§ **SOURCE RECORDS**:
☆ ☆ ☆ ☆ ☆

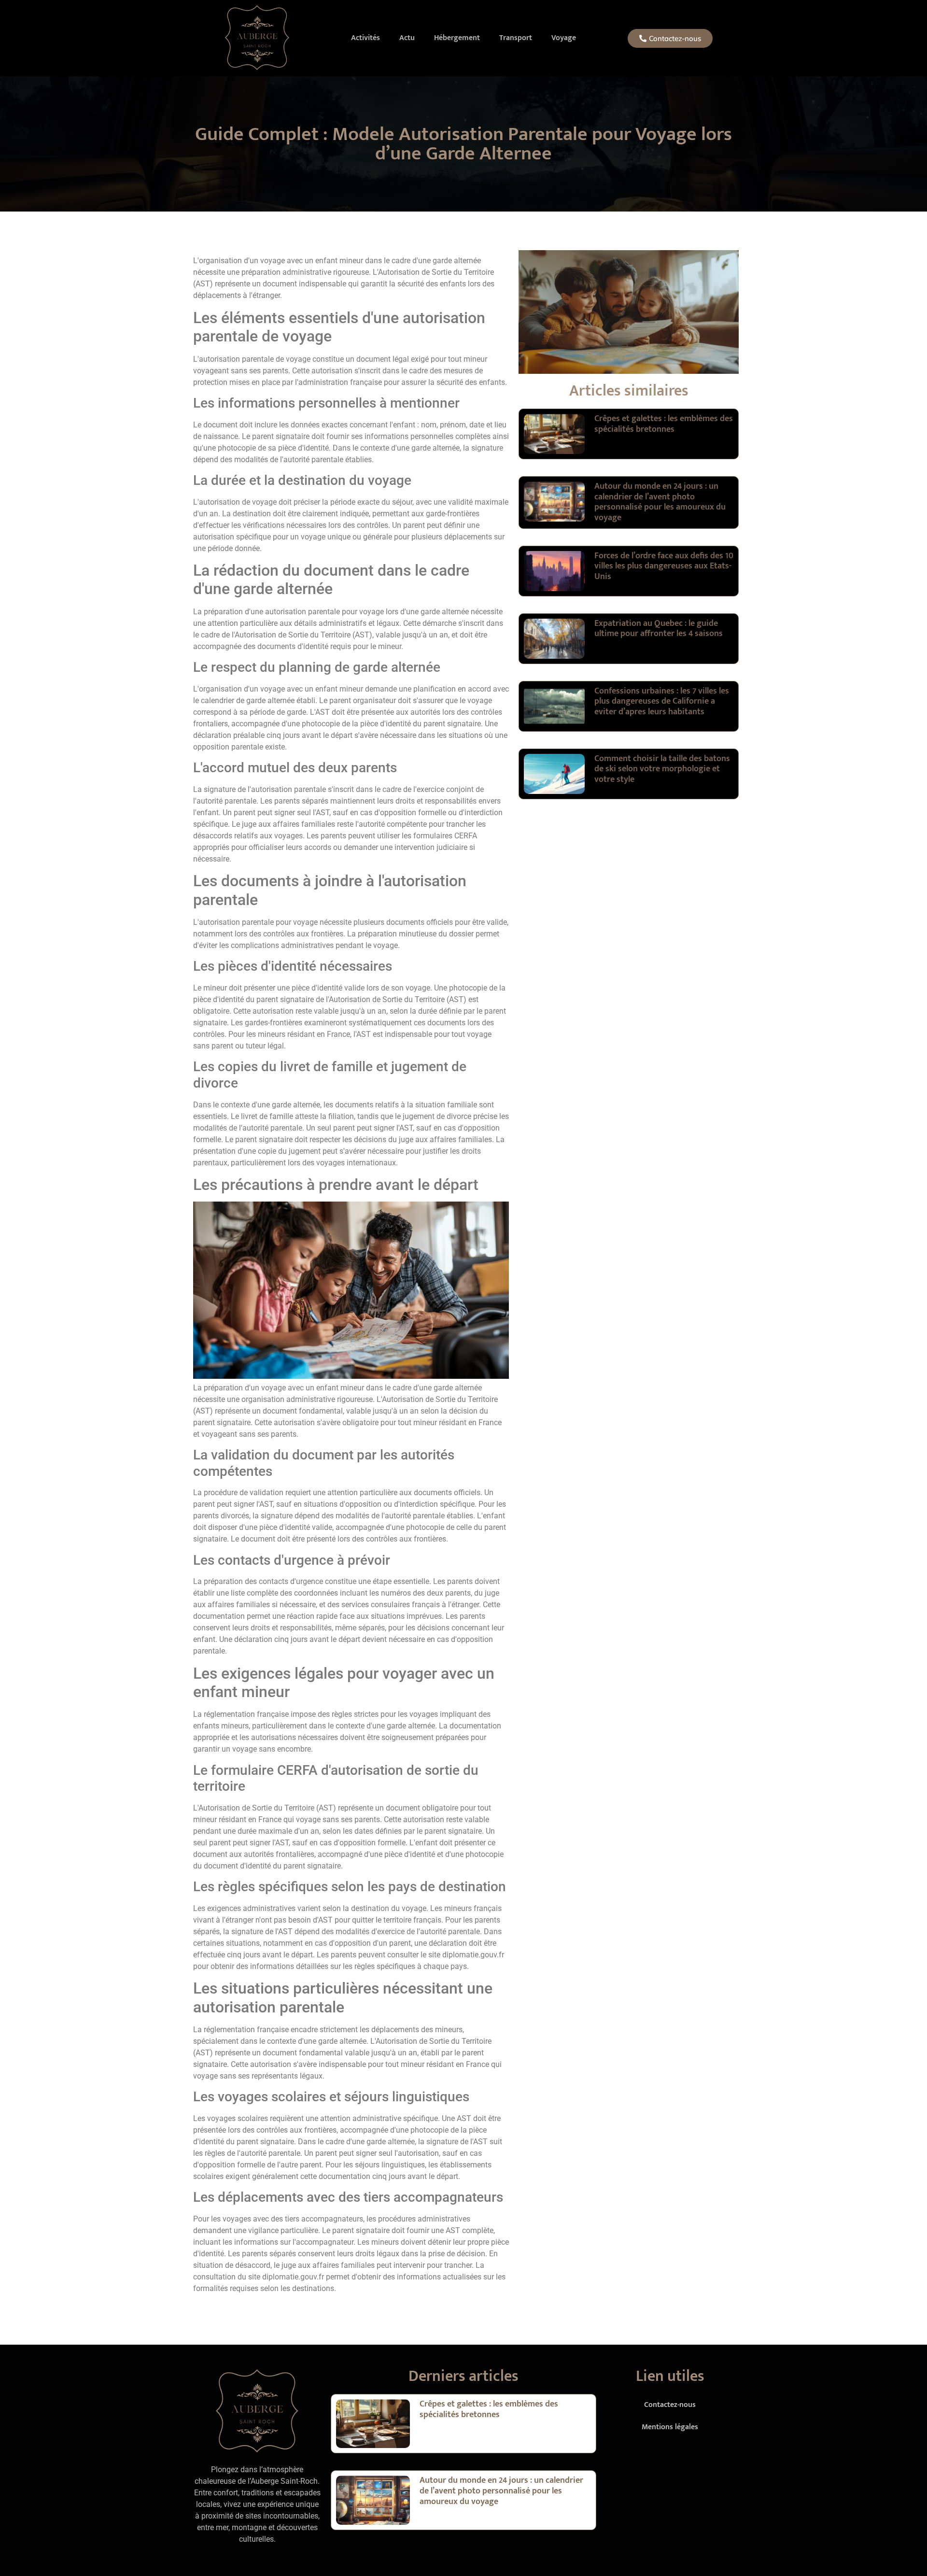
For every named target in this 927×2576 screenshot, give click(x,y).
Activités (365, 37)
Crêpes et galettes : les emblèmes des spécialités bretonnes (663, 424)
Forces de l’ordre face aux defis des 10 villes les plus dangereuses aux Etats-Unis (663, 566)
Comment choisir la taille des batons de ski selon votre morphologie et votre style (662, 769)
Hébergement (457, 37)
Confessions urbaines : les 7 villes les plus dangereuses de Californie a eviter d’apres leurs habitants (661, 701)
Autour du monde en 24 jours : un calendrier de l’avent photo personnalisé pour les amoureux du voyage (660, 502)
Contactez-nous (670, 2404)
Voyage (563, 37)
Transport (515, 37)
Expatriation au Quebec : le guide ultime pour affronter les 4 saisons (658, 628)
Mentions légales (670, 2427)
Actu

☆ ☆ ☆ ☆ ☆

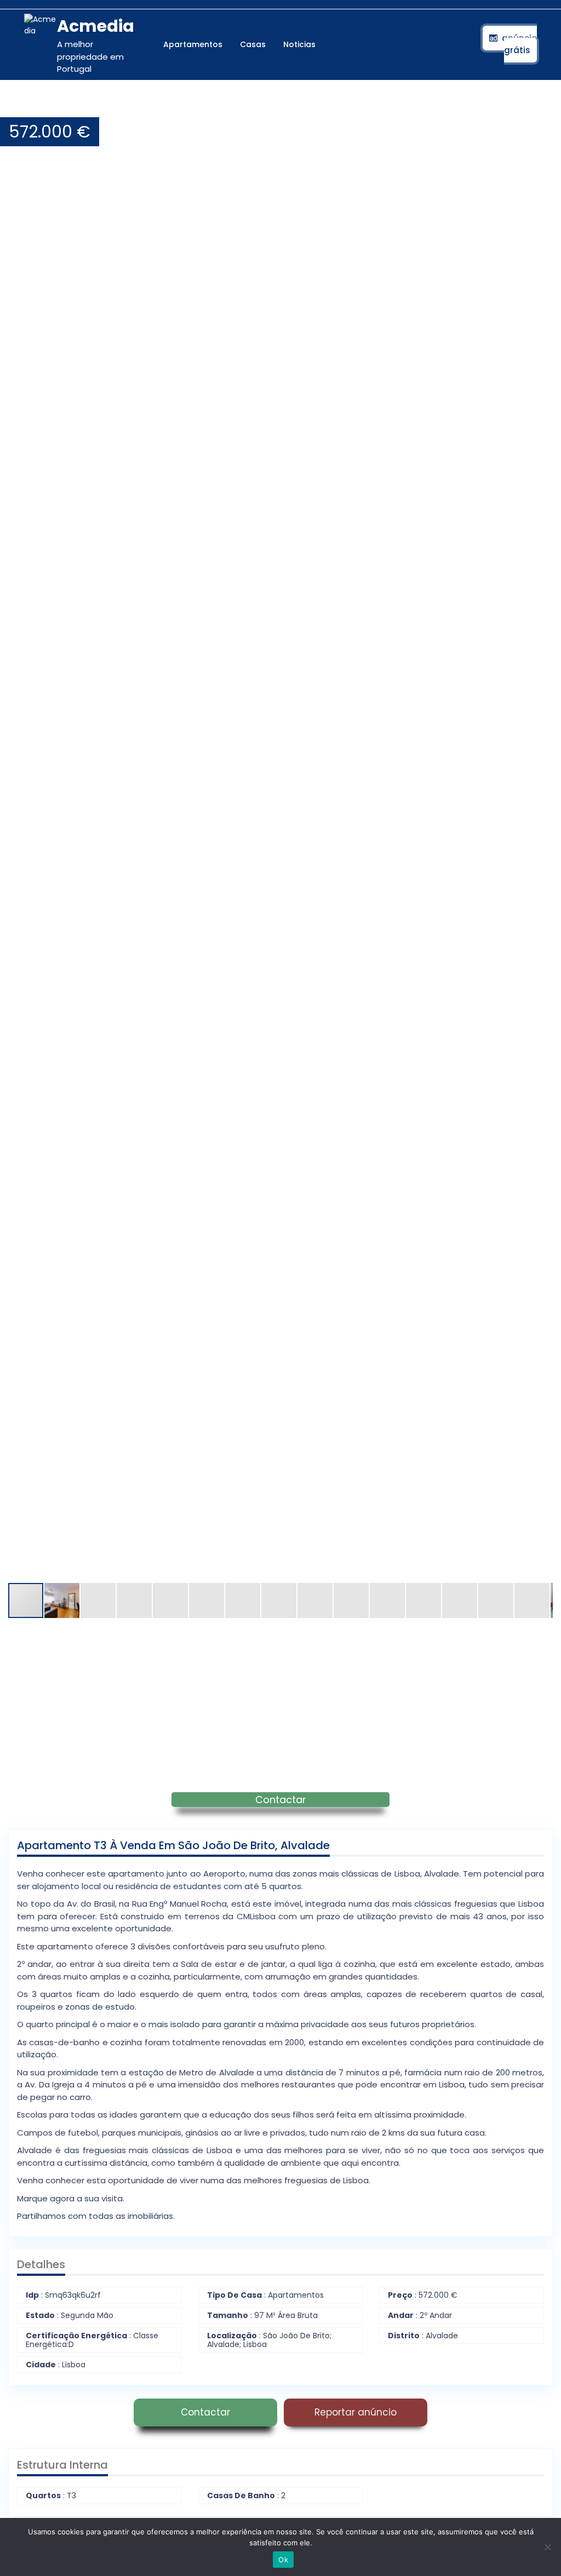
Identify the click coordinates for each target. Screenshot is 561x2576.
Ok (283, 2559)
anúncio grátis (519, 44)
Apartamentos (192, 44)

☆ ☆ ☆ ☆ ☆

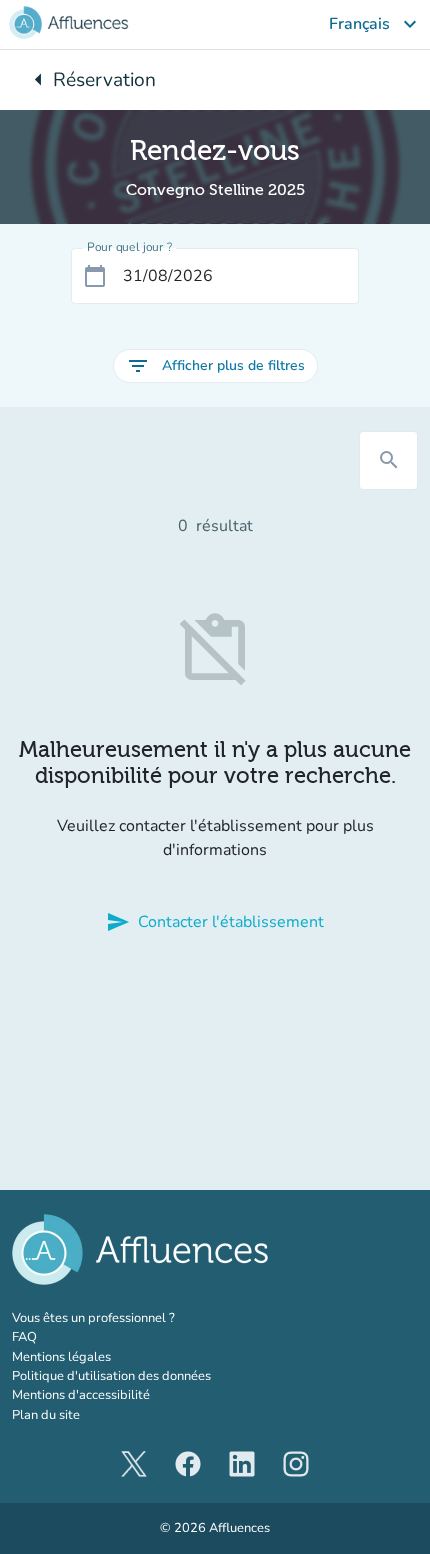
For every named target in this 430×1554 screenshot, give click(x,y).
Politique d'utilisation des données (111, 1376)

☆ ☆ ☆ ☆ ☆

§ **WHAT IS EXPECTED**: Go through the lines above and copy any that contain "this".

§ **TASK RESPONSE**:
For every named target in this 927×2576 screenshot, give click(x,y).
For every named target in this 430×1554 screenshot, give click(x,y).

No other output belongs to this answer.